Di sinilah akan lahir
hasil pertimbangan nilai-nilai yang boleh jadi berupa pujian atas kekuatan
penyair dalam membangun diksi, imaji dan bahasa figuratif puisinya. Selain itu, kemungkinan pula pada
karya tersebut ditemukan kelemahan penyair dari dimensi tipografi, tema, rasa
atau nada dan suasana puisinya.
Dalam Apresiasi Puisi,
kadang-kadang tidak ditemukan pertimbangan nilai-nilai seperti itu. Apresiasi,
umumnya, lebih fokus pada sisi tematik atau moral yang menjadi pesan- pesan
penyair di dalam puisinya. Esai Apresiasi Puisi banyak kita temukan di halaman
pengantar atau penutup buku puisi (biasa disebut prolog dan epilog).
Kritik Sastra hanya mampu
dilakukan oleh seorang kritikus, sedangkan Apresiasi Sastra, bisa dilakukan
oleh siapa saja, terutama yang memiliki minat tulis seni sastra; termasuk
wartawan, redaktur media, dan para sastrawan itu sendiri.
***
Ada pandangan kritis di
kalangan masyarakat bahwa Kritik Sastra, dewasa ini, cenderung hanya
memuji-muji tanpa ikhtiar menunjukkan sisi kelemahan sebuah karya. Jika asumsi
itu benar maka bisa menjadi ancaman bagi perjalanan kreativitas sastra di
negeri ini.
Kritikus Sastra yang,
secara sadar, hanya memuji-muji karya orang tanpa berupaya mengangkat sisi
kelemahannya dari dimensi yang lain, maka itikad baiknya perlu digeledah.
Sebab, tidak menutup kemungkinan, ada Kritik Sastra yang lahir dari sikap
tenggang rasa atas dasar “pertemanan.”
Kritik semacam inilah
yang sesungguhnya tidak mendidik. Memuji suatu karya yang memang layak dapat
pujian adalah kehormatan bagi Sastrawan dan Kritikus. Namun, memuji-muji suatu
karya yang didasari oleh subjektivitas tenggang rasa (mungkin karena sahabat
akrab) adalah sebentuk kemunafikan sastrawi.
Perilaku Kritikus Sastra
sejenis ini tidak boleh mendapat tempat di dunia literasi.
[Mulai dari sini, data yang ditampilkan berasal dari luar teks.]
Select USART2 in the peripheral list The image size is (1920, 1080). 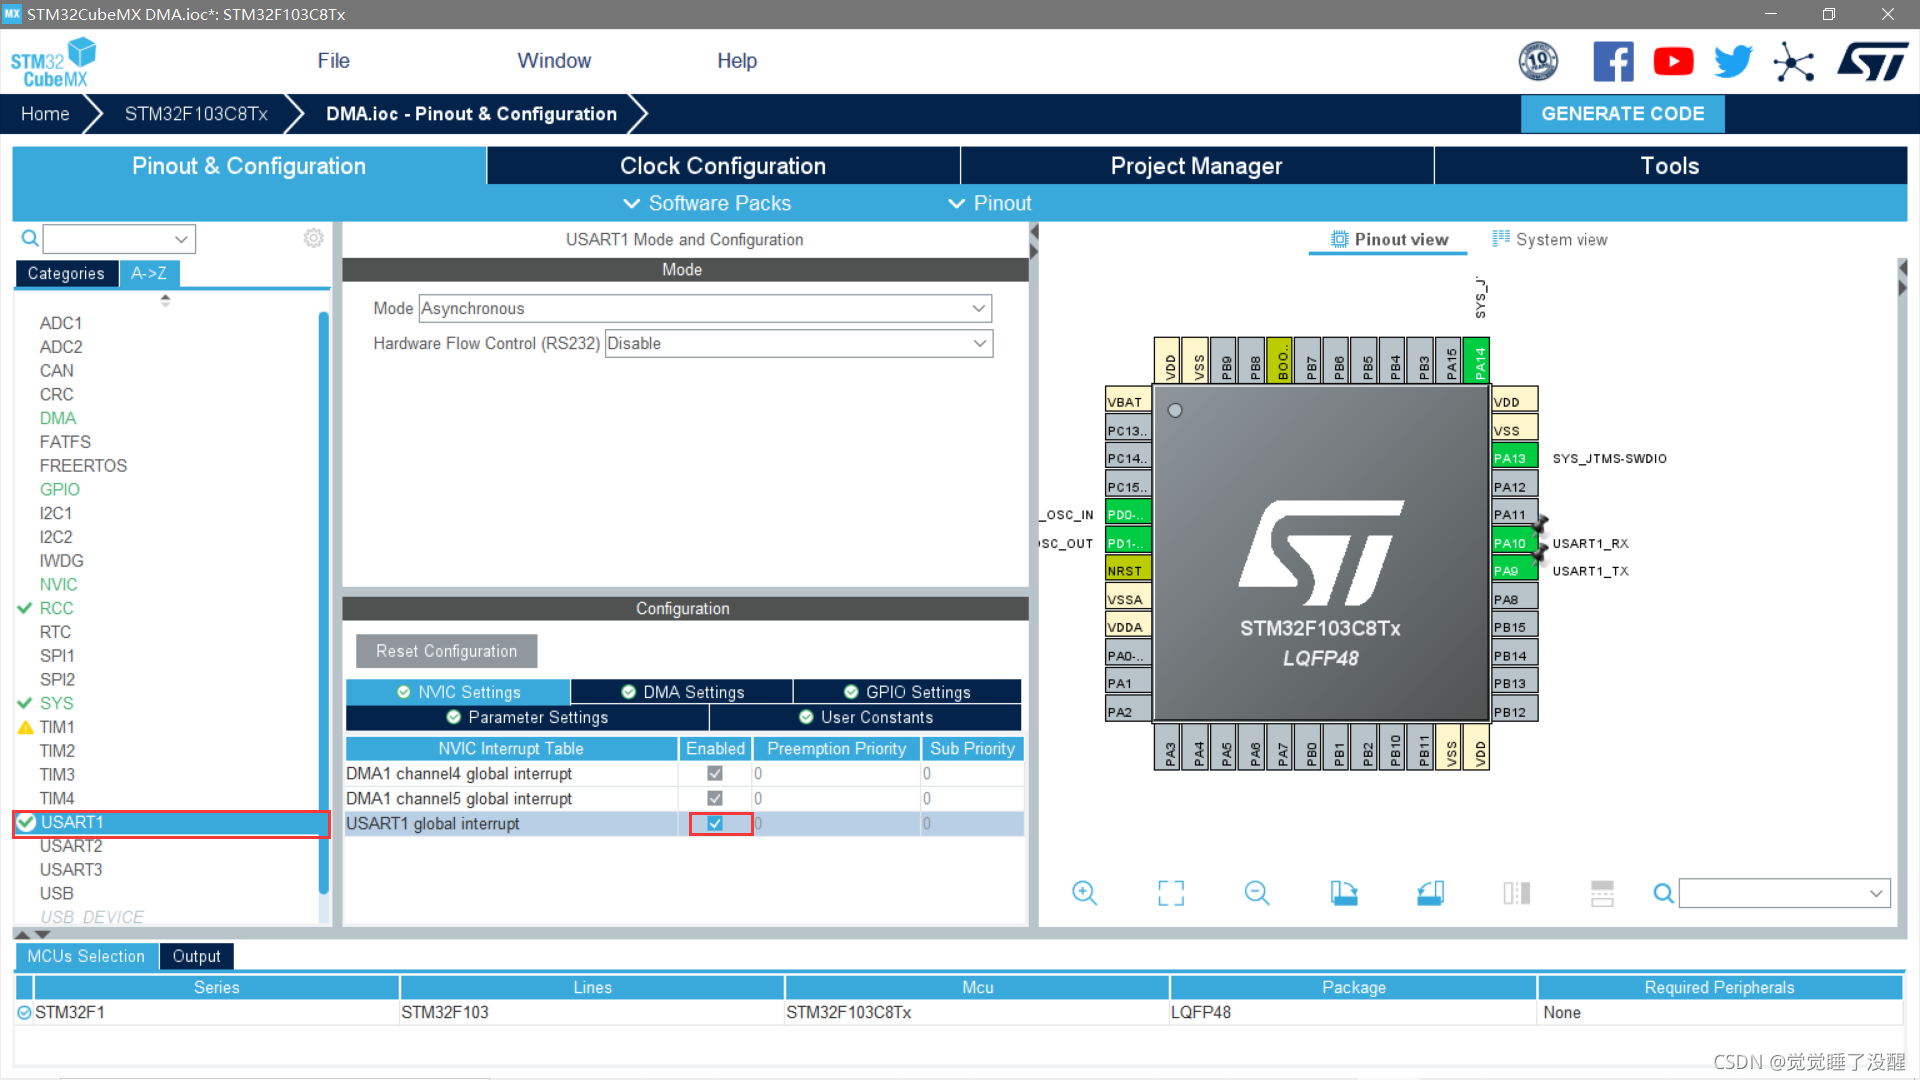click(x=71, y=846)
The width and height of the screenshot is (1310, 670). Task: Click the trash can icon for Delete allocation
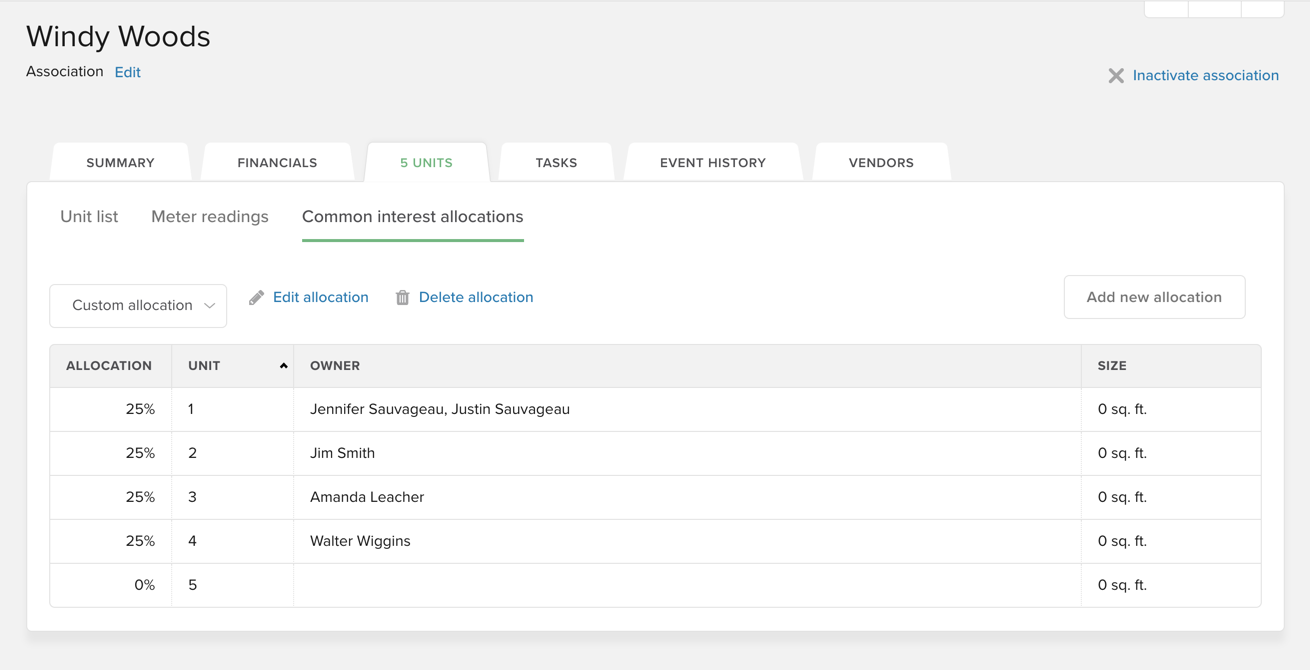pos(402,298)
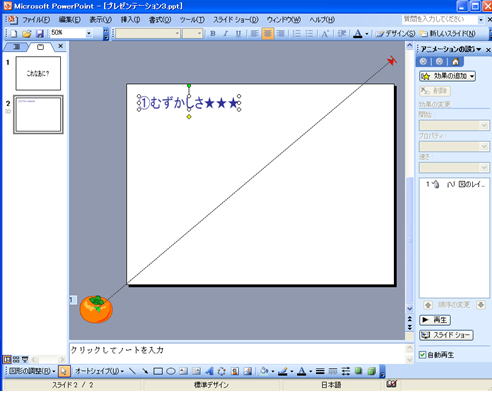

Ia “pendatang haram”
yang hanya berhasil mengail dosa-dosa batiniah dari keterampilan “retorika
puji-pujian.”
Akibat buruk dari Kritik
Sastra semacam ini pun berdampak pada psikologi si pembuat karya. Ia terbiasa
merasa yakin bahwa Kritik Sastra atas karyanya itu adalah benar-benar jujur dan
objektif. Bahkan, bisa jadi kritik itu dianggap sebuah pengukuhan resmi atas
dirinya sebagai pengarang, dan telah melahirkan karya-karya sastra, semisal
puisi, yang berkualitas: sempurna dari seluruh dimensi puitikanya.
Di tataran inilah sebuah
Kritik Sastra terpental dari bautnya yang khas. Ia menggelinding tanpa ruh yang
jelas. Sarat oleh muatan puji-pujian dan cenderung tidak mendidik. Wallahu a’lam.